The Windmills of Somerset

A strangely compelling work of local history. Bafflingly, it begins by noting the windmills of

Somerset are both technically and aesthetically inferior to their Devon and Cornish relatives

without any kind of compensatory statement. We begin seriously questioning what it is

about these windmills which is worth documenting. I suspect however that this was in fact

a clever narrative device, for what quickly emerges is the magic of the Somerset windmills

and, of course, the hunky men who worked them.

Many of the windmill stats are pedantic and boring, and the chronicles of individuals

windmills are as dry as dust. No - it is the bizarre slice of life anecdotes about the

windmillers that make this so readable. We tour Somersetian 'cider houses', dark rooms

filled with barrels of cider which our tourguide takes dram after dram from, and listen to

accounts and potted geneologies of old windmilling families, and the young windmill

operators who keep it all running.
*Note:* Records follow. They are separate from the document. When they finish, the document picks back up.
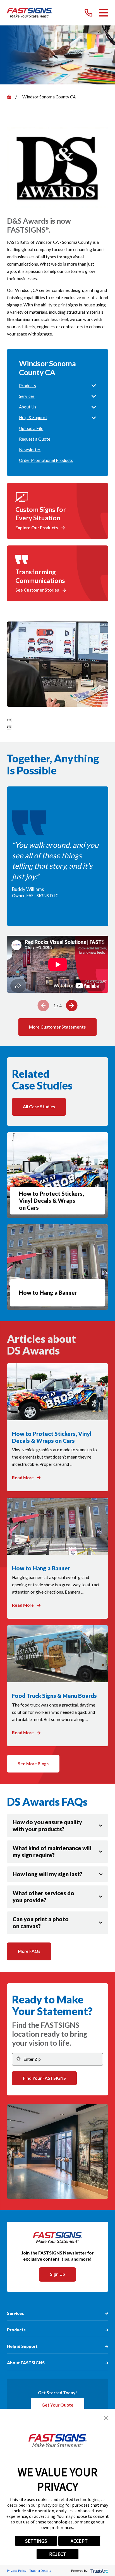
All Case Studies (39, 1106)
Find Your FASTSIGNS (44, 2078)
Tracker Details (40, 2570)
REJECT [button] (57, 2554)
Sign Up (57, 2274)
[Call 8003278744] (88, 13)
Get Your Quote (57, 2404)
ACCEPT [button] (79, 2541)
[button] (105, 2418)
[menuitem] (54, 386)
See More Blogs (33, 1763)
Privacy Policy (17, 2570)
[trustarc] (98, 2570)
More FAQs (29, 1951)
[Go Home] (9, 96)
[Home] (29, 13)
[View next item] (71, 1005)
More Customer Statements (57, 1026)
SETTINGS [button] (36, 2541)
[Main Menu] (103, 13)
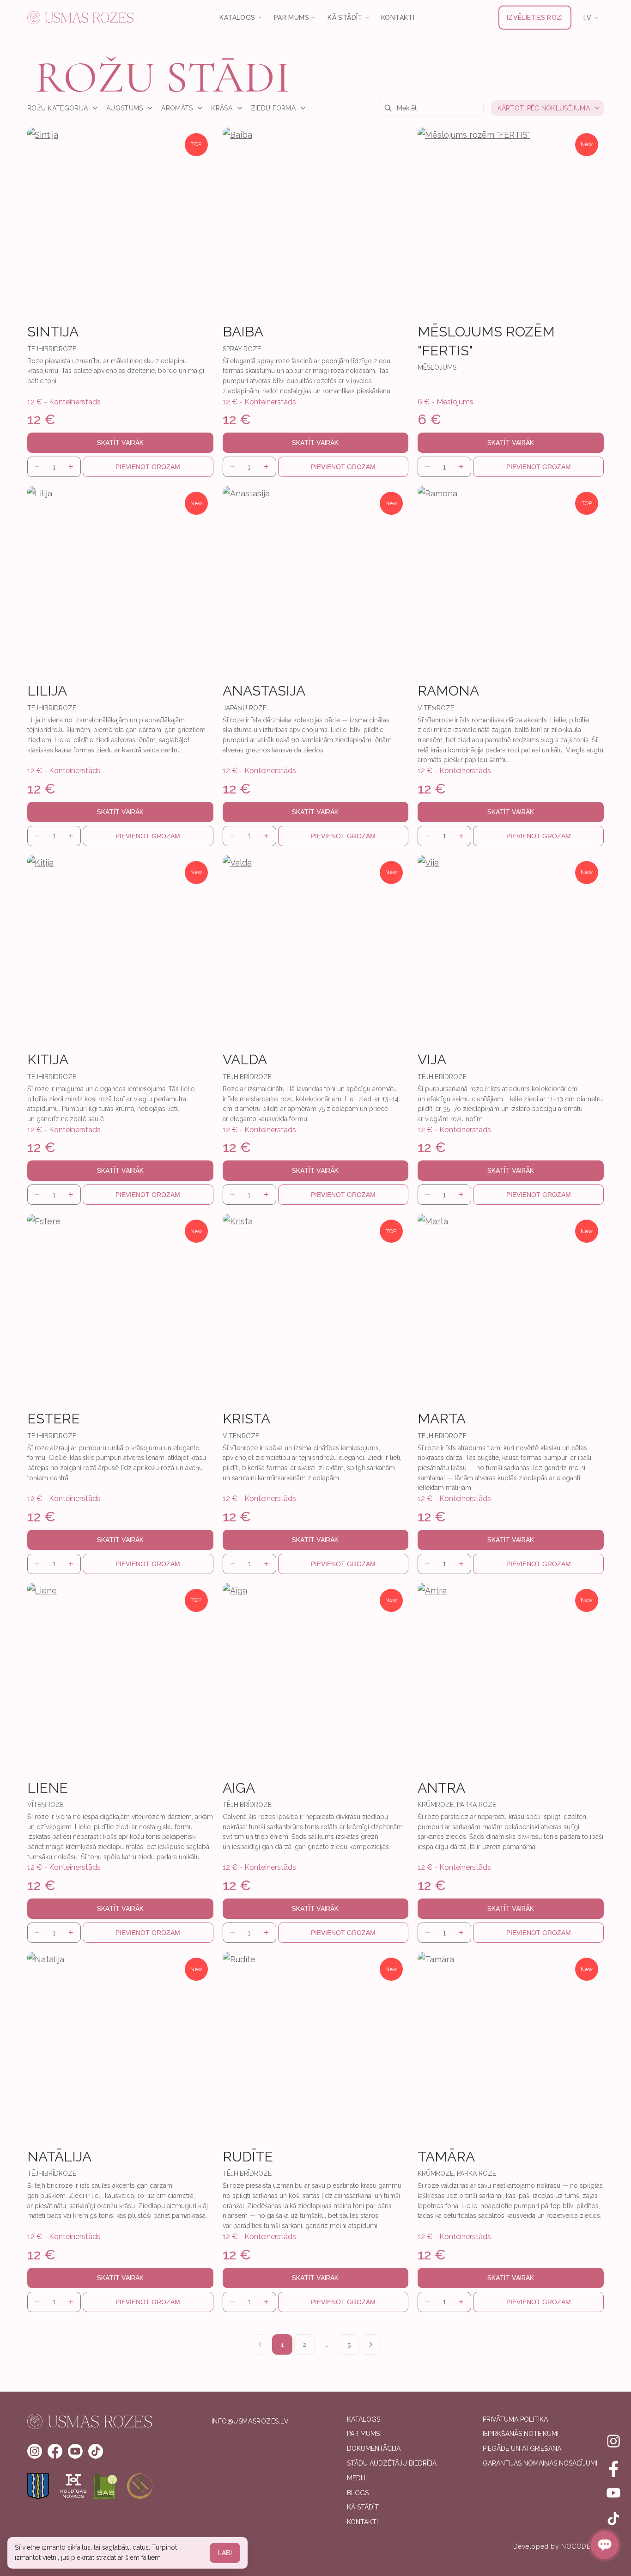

There is action: the Somerset windmills cannot fold their

sails away (see 'technically inferior' above) and so when a typhoon sweeps over the fields

the sails race around faster and faster, uncontrollable and fearsome - the old windmiller cries

for his younger son to run and slam the breaks on, the crank shaft rotating so quickly that

the friction throws off great showers of sparks. Imagine the typhoon blowing wave after

wave of invisible force across fields of wheat and barley, and the lines of windmills on the

horizon, watching over the sea below, spinning wildly in a frenzied, manic dance. There is

romance: the young windmiller boy falls in love with the daughter of a local landowner and,

thinking she is calling him, rushes out only to come inches from death when the windmill

sail slashes the air near his head. And we see the twilight of the windmills as they are

replaced by petrol powered trucks which change the economic calculus of where you grind

your grain (poor roads to windmills means proportionately greater cost to transport grain

and back). And of course the last windmill in Somerset closing in 1960.

Now all we have left are the ruins of our beautiful windmills, accumulating moss and mould

as the sails remain still and the stones are left untended. It makes you realise the world used

to be a more detailed place. I know this sounds nostalgic and patently incorrect ('we live at

the forefront of history'), but complexity comes in many forms. We have lost geographical

and physical diversity in our lives. We use one tool for everything; one process for all food;

we all speak the same and act the same. We have standardised the small things in life. I

remember reading a graphic novel which documented all the strange, small things on the

American street corner which have vanished - nut sellers, show shiners, traffic cops.